::: Given records :::

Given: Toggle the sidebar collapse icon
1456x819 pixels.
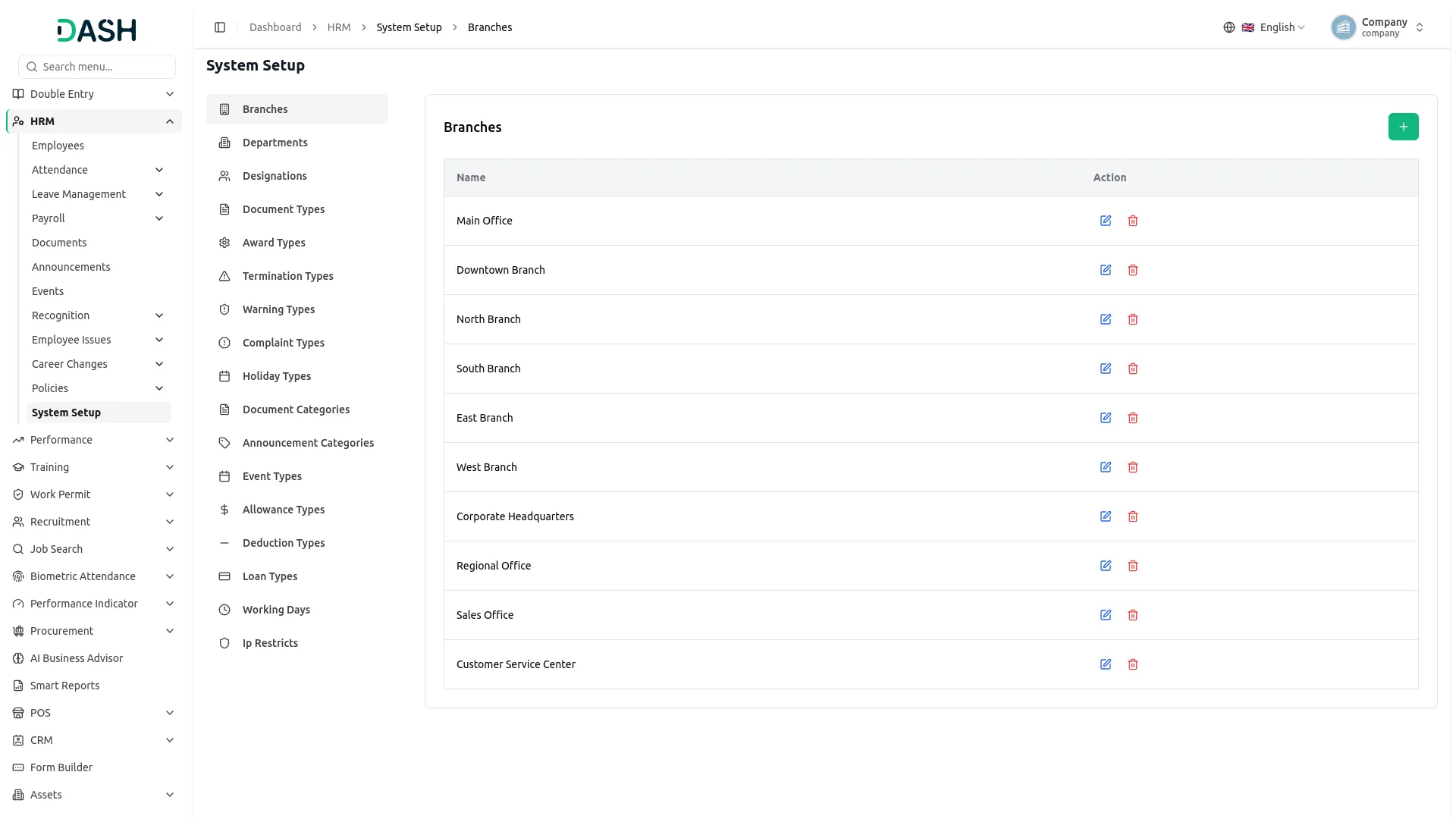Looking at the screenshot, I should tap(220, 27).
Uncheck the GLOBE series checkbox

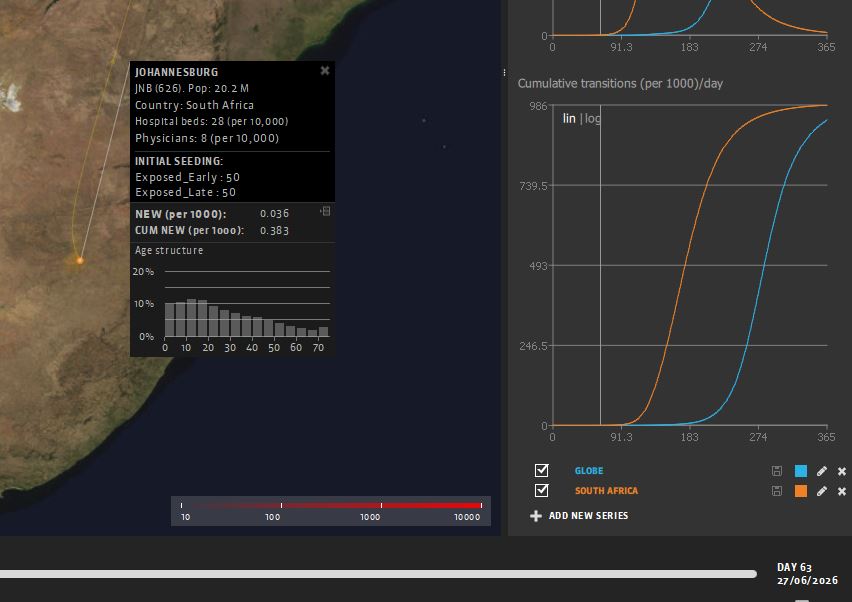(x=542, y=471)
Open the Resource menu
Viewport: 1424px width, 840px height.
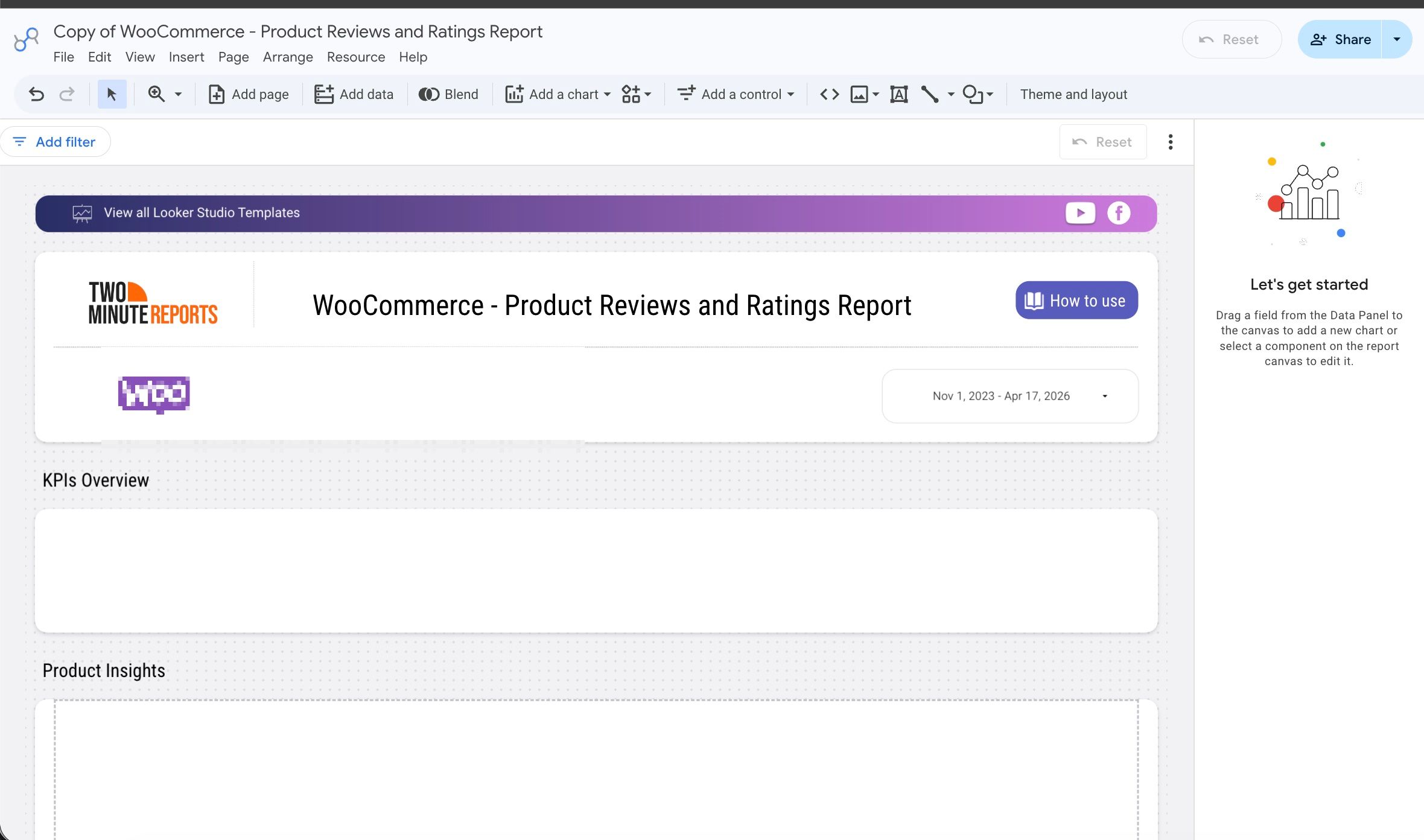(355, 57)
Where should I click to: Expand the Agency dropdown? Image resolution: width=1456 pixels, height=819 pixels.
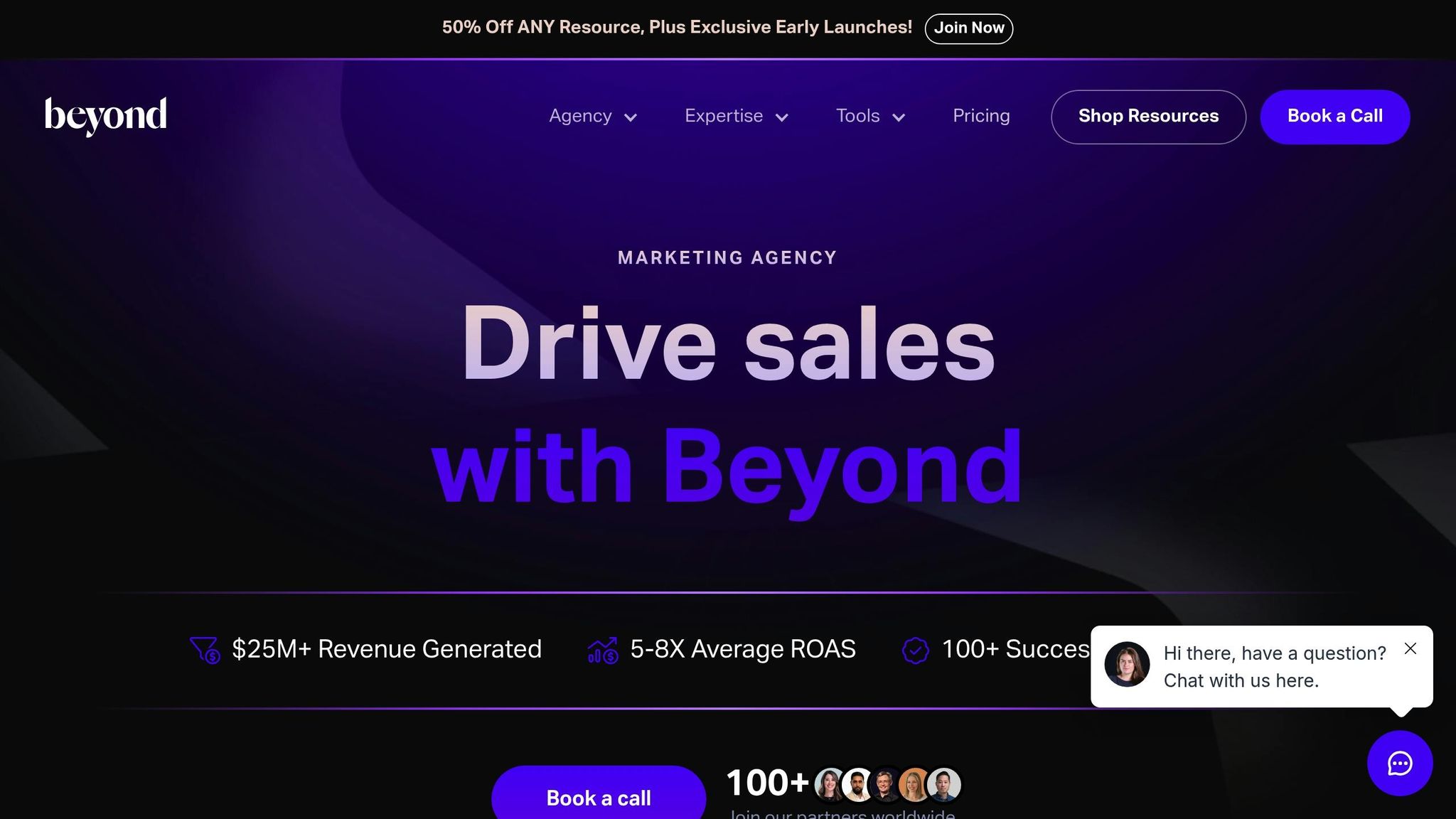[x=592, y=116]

:::

The problem:
Print every line of the listing above word for word, leaving out the pictures.

Finished answer:
Given: Toggle the sidebar collapse icon
1456x819 pixels.
Looking at the screenshot, I should tap(220, 27).
Uncheck the GLOBE series checkbox

(x=542, y=471)
Open the Resource menu
Viewport: 1424px width, 840px height.
(355, 57)
Where should I click to: Expand the Agency dropdown? Image resolution: width=1456 pixels, height=819 pixels.
[x=592, y=116]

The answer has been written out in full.